ソ連出身作家が描く「民主主義の絵」
突然ですがこの絵をみてください。
何とも奇妙な絵ですね。
一見すると曼荼羅のように見えますが、宗教的な要素がほとんど見られません。
背景は不均質に塗られた紫色が覆い、枠の一部にはアフリカ的な文様が見られます。
中央にいる人物は平安風/写実風な2つの顔を持ち、
武骨な腕がヴァイオリンを真っ二つにしたようなオブジェを貫通しています。
さらに駄菓子のようなものを握りこちらに歩いてくる様子。
暗い場所で子どもが見たら泣き出しそうです。
ではもう一枚。

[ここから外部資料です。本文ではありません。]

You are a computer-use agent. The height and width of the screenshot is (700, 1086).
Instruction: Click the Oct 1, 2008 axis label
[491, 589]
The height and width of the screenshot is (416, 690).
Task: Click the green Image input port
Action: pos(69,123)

こちらはどうでしょうか。
水面を思わせる水色の下地に蔦やハスの葉が描かれています。
少し絵画に詳しければ、
クロード・モネの連作「睡蓮」に似ていると感じるかもしれません。
でもよく見ると逆さまになった子供たちが、薄水色で描かれているのがわかります。
右下から動物を思わせる顔がじっとこちらを見ていることにも気が付くでしょう。
この二枚の絵はロシア出身でニューヨークで活動している芸術家、
「コマール&メラミッド」によって2003年に描かれました。
それぞれ、
「MOST UNWANTED PAINTING」、「MOST WANTED PAINTING」
という題がついています。
「最も好まれない絵」「最も好まれる絵」とはどういうことか。
芸術において最高のものを目指すとなるとイデア論に飛躍しそうですが、
彼らはもっと現実的な手段を取りました。
二人は大衆が参加する多数決によって絵画のあらゆる要素を決定する、つまり
アンケート調査でテーマ性や使用する色、描くモチーフなどを選び、
その結果誰もが好む絵画を生み出そうと試みたのです。
そして完成したのが最初に上げた二点の絵です。
あれらは2003年、日本でのアンケート調査の元抽出した要素を集めて二人が描いた
「最も好まれない絵」と「最も好まれる絵」だったのです。
※曰く"好まれる絵"には、人気であった
「モネの絵」「青色・緑色」「やわらかい曲線」「ふぞろいな模様」「淡い色合い」
「すっきりした絵」「子どもたち」「人に飼われた動物」「いわさきひちろ(作家)」
などの要素を総合して描かれているようです。
一方"好まれない絵"には、不人気だった
「宗教的な要素」「有名人の顔」「ピカソ」「キュビズム様式」「アフリカ美術」
そして色「金・えび茶・青緑・藤色」がコラージュされ完成したようです。
ですが自分の個人的な感想からすると、
前者はともかく後者が好きな絵とは言いづらく、「モネまがい」にしかみえません。
皆さんはどうだったでしょうか。
このシリーズは日本以外でも行われており、
例えば欧州諸国は、WANTED:水面に人々と木 UNWANTED:抽象画
というかなり似たタイプの絵に仕上がっていました。
比較すると日本は両者共にかなり異色であり、そこが面白いところでもあります。
また全体の総意が最高の選択にはならないという、
民主主義の欠点を突きつける作品でもあります。
絵画への出力という最終的な判断を個人的な「二人の作家」が行っているという点も、
代議制民主主義を反映した皮肉と見て取れるでしょう。
ヴィタリー・コマールとアレクサンドル・メラミッドはモスクワに生まれ
美術教育を通じて社会主義リアリズムの技術を叩きこまれた後、
アメリカのポップアートに触発され、新たな作風を目指したアーティストです。
彼らはプロパガンダ芸術を揶揄した「ソッツ・アート」の旗手となり、
祖国での公的作品出品会を追放され、アパートでの展示を行っていました。
アメリカでマスプロダクトの揶揄として生まれたキャンベルのスープ缶を
物資不足のソ連にはスープ缶の”広告しかない”、とボロボロのスープ缶広告を制作
或いは
一人の人間でありながら大衆の憧れの的・記号と化したマリリン・モンローも
といった具合で過激且つ広範な分野の作品を生み出してきたようです。
「MOST WANTED ○○」シリーズはその一環として生み出されました。
(なおこの発想は二人が幼少期の頃活躍していた絵本作家、セルゲイ・マハルコフが手掛けた作品をモチーフにしたものでもあります。この作品の中で主人公はすべての動物から要望を聞き誰もが好む絵を描こうとしますが、完成した絵は誰からも振り向かれないというオチです)
”SONG”も制作されており、youtubeにて聴くことができます。
完成した曲自体は無意味なようにも思いますが、
なんとなく人がどんな曲を好む/嫌うのかが分かります。
(出典:コマール&メラミッドの傑作を探して 淡交社 2003年より)
芸術嗜好の多数決に関する問題点として、芸術が分かる人・わからない人の差について
言及したブルデューの『ディスタンクシオン』を少し読んだので、
この話にも触れたかったのですが、ダレたのでまた今度に。